On 7/11/06, Matthew Toseland <toad at amphibian.dyndns.org> wrote:
> That's called "update over mandatory". There are two complications:
> 1. We must be able to verify the signature on the update. We don't trust
> our peers *THAT* much that we'd deploy unsigned code from them!
> 2. We must determine whether the revocation key has been blown. This
> means we must get a majority or universal verdict from a number of our
> peers on this fact.
>

Pardon my question if its not realistic, but instead of having
incompatible nodes completely disconnect from each other, could we
maybe have it go into a "limp mode" where only a white-listed set of
SSK keys could be requested, and no data-inserts at all?  This would
allow for old nodes to still pull down the update and verify it, but
keep them from affecting routing?

- [DATA PROVIDED]:
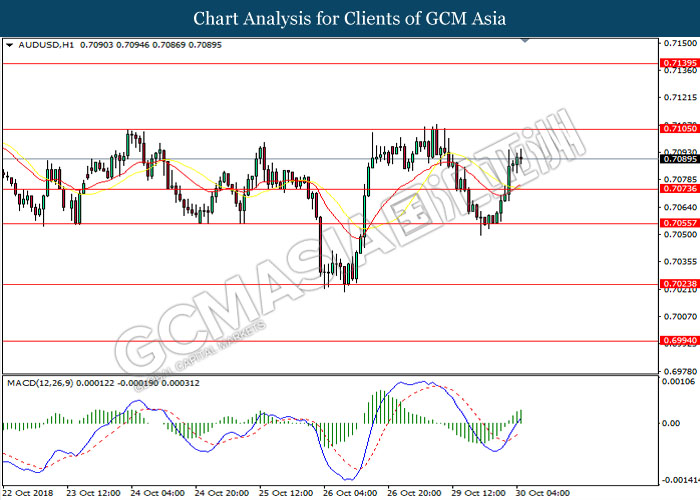This screenshot has width=700, height=500.
Task: Click the 0.71500 value on price scale
Action: pos(678,44)
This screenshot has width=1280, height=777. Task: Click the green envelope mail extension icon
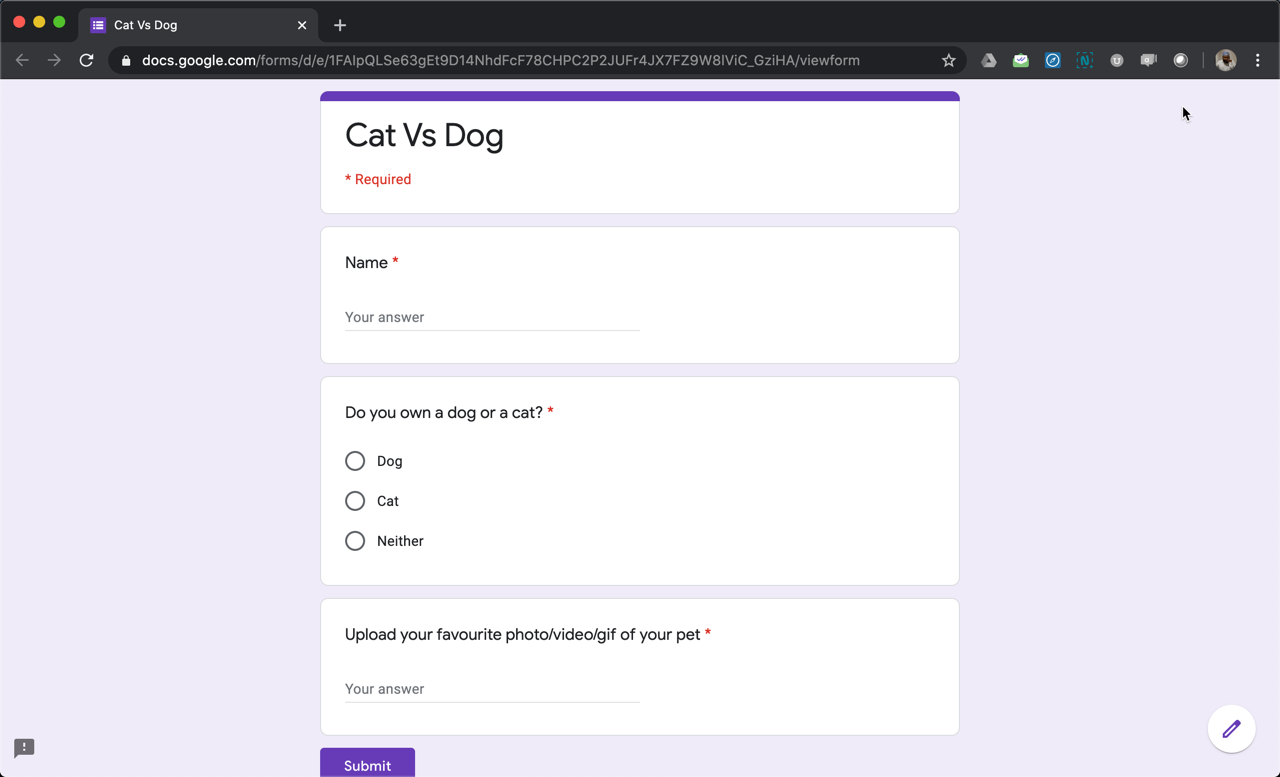(1020, 61)
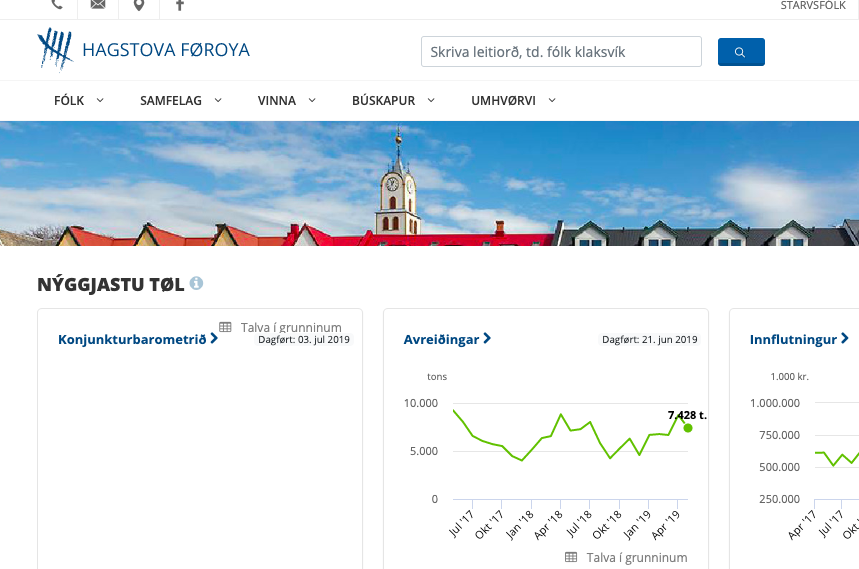Expand the Fólk menu dropdown
This screenshot has height=569, width=859.
click(x=81, y=101)
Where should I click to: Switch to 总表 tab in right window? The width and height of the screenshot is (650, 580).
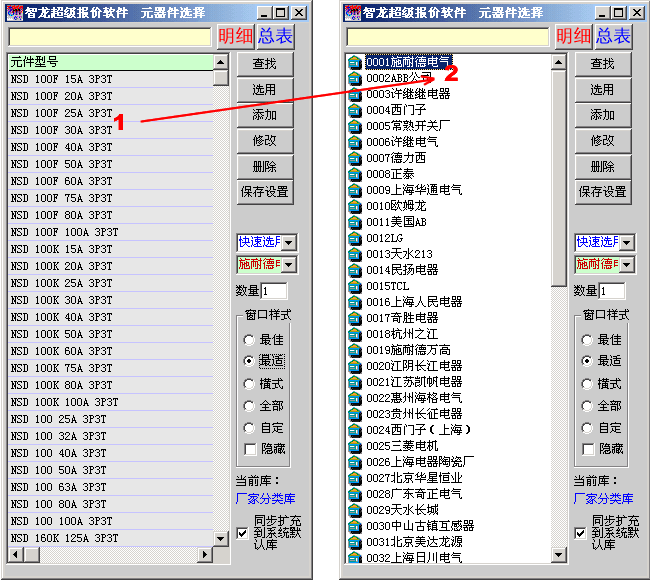(x=613, y=37)
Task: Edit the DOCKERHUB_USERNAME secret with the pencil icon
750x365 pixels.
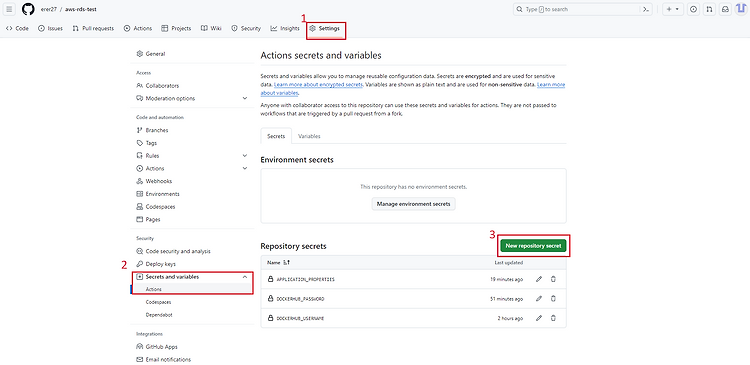Action: click(x=539, y=318)
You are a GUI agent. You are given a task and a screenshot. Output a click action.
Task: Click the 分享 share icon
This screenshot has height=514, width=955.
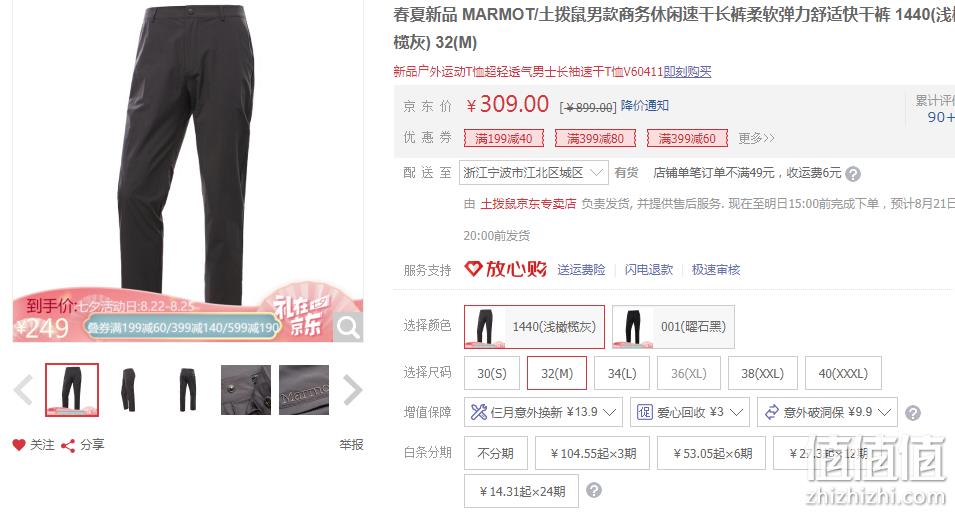(x=68, y=445)
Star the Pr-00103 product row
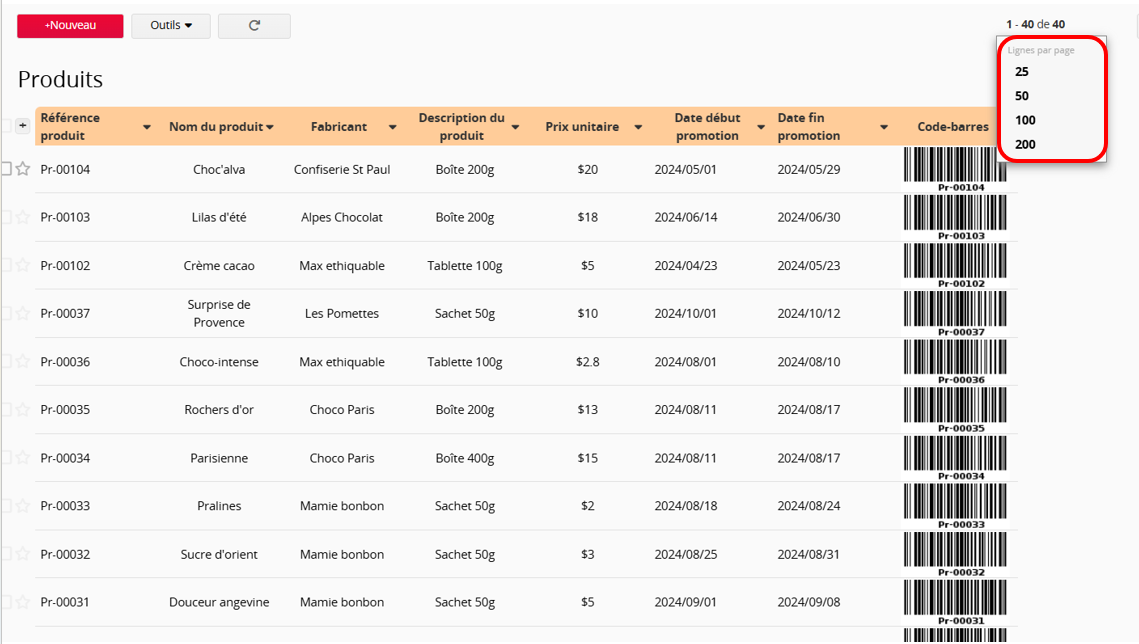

- [WHAT THE EXERCISE ASKS]: Extend the mailing-list message about letting incompatible nodes still fetch a signed update, starting right after its last sentence.

- [ANSWER TO THIS TASK]:
I suppose you would have to allow all CHK's to be requested though,
since the update's CHK would be unknown to us, unless the newer node
puts the list of CHK's in its white-list when it receives an update,
then old node requests the SSK, gets the list of CHK's and requests
those which we be allowed by the newer node.

This would stop malicious nodes from affecting bandwith of the network
and if we took it a bit further a well behaved node would stop
requesting or sending anything except the update once  a certain
percentage of its routes report it to be out of date.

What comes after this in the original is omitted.